__PROBLEM STATEMENT__
Please find the lines in the following records that hold "computer", and copy them.

------ AVAILABLE DATA ------

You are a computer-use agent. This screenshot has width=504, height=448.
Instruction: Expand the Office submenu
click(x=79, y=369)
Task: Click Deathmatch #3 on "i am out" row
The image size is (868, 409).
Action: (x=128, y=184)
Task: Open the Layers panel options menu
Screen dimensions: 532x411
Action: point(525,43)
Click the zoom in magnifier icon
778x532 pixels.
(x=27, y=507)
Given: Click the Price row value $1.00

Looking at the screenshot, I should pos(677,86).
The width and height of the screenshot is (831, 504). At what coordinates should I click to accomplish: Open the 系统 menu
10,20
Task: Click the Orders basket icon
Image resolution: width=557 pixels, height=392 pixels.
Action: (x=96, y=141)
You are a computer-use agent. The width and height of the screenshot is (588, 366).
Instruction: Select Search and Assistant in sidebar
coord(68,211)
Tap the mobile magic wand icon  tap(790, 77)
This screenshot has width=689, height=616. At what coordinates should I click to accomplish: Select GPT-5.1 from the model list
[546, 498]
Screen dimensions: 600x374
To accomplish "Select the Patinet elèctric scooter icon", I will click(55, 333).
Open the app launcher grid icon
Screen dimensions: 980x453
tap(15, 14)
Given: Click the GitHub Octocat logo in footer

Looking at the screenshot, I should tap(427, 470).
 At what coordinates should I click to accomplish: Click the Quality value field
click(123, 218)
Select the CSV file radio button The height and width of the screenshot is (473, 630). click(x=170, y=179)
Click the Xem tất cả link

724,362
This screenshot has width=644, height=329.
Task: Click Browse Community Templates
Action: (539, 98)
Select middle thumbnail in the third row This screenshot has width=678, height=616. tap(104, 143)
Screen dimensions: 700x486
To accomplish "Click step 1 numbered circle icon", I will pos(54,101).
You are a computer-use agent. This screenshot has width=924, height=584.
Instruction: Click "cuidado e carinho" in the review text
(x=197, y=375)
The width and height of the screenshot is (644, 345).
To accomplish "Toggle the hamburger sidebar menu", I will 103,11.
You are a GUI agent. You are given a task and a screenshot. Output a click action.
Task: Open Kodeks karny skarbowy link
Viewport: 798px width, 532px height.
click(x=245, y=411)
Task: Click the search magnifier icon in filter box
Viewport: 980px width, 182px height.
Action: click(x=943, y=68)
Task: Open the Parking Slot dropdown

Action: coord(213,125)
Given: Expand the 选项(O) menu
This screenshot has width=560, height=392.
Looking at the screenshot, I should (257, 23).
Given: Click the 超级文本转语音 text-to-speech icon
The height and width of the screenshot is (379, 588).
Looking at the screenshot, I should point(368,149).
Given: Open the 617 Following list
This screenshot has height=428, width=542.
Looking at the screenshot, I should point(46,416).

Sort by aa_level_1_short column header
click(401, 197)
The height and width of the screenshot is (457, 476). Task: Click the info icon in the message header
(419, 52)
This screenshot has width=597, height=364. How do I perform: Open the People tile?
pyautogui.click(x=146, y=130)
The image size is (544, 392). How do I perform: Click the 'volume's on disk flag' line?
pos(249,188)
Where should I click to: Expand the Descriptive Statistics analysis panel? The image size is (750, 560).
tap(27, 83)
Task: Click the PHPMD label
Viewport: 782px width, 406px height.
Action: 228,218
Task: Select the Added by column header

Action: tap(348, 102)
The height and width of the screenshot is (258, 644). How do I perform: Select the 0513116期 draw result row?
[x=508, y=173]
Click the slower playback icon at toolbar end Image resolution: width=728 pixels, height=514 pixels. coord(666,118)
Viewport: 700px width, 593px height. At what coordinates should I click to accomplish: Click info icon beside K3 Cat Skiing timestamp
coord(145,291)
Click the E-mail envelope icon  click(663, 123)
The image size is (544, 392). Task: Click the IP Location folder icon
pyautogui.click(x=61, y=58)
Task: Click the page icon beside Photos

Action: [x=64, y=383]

------

__ANSWER TO THE PROBLEM__
You are a computer-use agent. This screenshot has width=504, height=448.
You are a computer-use agent. The width and height of the screenshot is (588, 366).
You are a computer-use agent. This screenshot has width=924, height=584.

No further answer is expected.